Excerpts from a dataset:
Content starts
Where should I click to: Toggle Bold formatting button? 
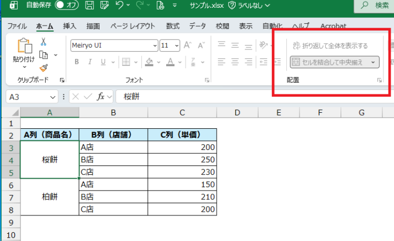pos(77,62)
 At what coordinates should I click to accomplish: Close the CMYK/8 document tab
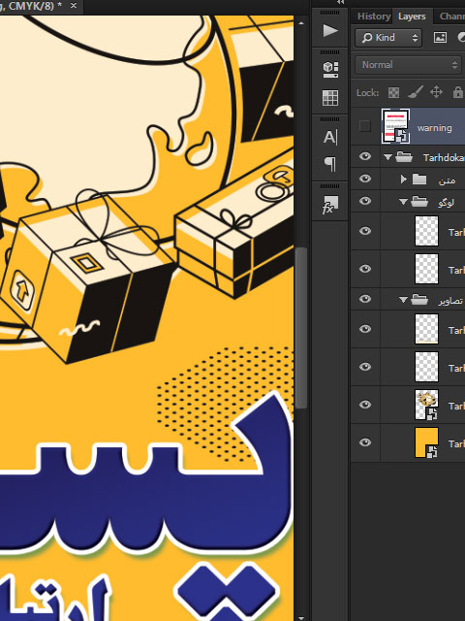coord(74,6)
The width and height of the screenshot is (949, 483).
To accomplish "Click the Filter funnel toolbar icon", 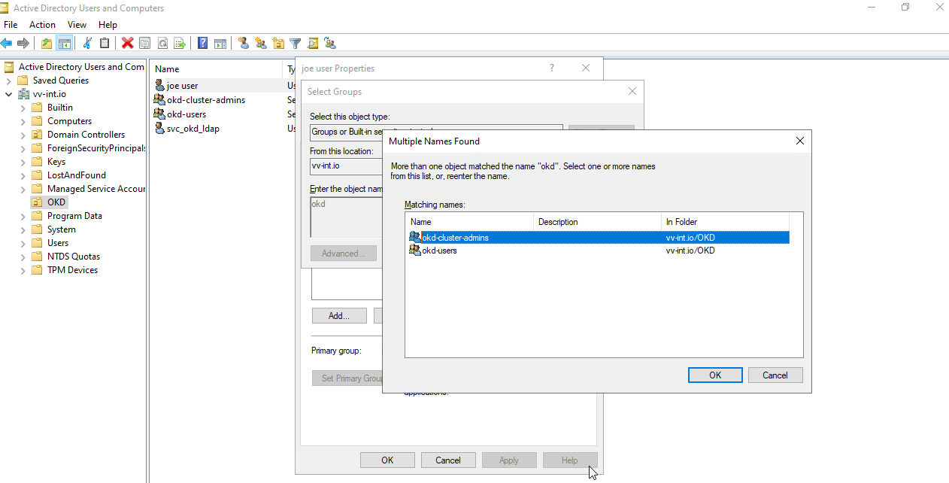I will coord(296,43).
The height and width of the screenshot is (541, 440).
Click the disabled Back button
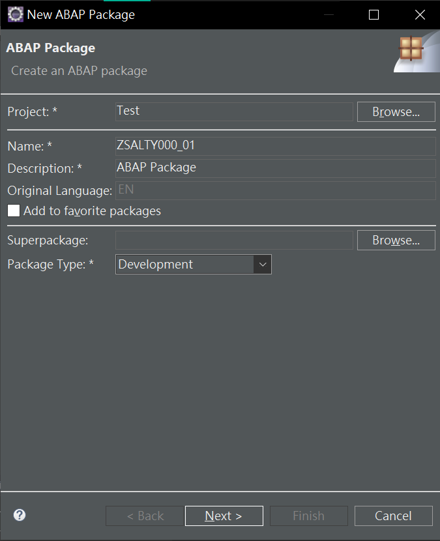click(x=145, y=516)
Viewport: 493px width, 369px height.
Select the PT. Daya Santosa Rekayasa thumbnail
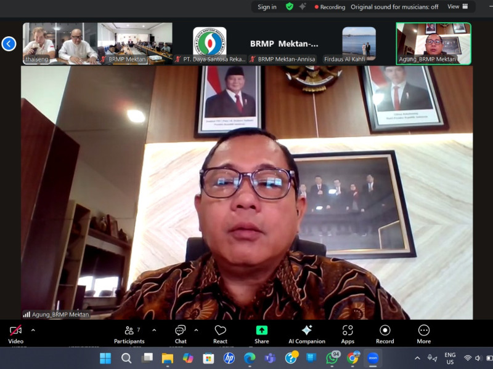tap(210, 44)
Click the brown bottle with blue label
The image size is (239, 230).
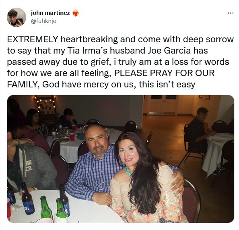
Content ends
ACTIVITY |
Scan the lines above for "height", then copy every one that has it.

ANSWER FOR THE TASK |
The width and height of the screenshot is (949, 483).
The height and width of the screenshot is (541, 440).
Viewport: 493px width, 369px height.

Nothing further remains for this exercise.